## Dataset extract
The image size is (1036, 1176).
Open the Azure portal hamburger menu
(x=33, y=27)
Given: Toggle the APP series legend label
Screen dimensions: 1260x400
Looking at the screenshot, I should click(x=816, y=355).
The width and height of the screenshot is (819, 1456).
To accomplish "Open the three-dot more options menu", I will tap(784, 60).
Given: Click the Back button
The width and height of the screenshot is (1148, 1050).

## Problem to work on
Recast each line of the records above as a row of a Markdown table with two columns, "Row" and "Line", omitting any blank lines.

## Result of this exercise
| Row | Line |
|---|---|
| 1 | The image size is (1036, 1176). |
| 2 | Open the Azure portal hamburger menu |
| 3 | (x=33, y=27) |
| 4 | Given: Toggle the APP series legend label |
| 5 | Screen dimensions: 1260x400 |
| 6 | Looking at the screenshot, I should click(x=816, y=355). |
| 7 | The width and height of the screenshot is (819, 1456). |
| 8 | To accomplish "Open the three-dot more options menu", I will tap(784, 60). |
| 9 | Given: Click the Back button |
| 10 | The width and height of the screenshot is (1148, 1050). |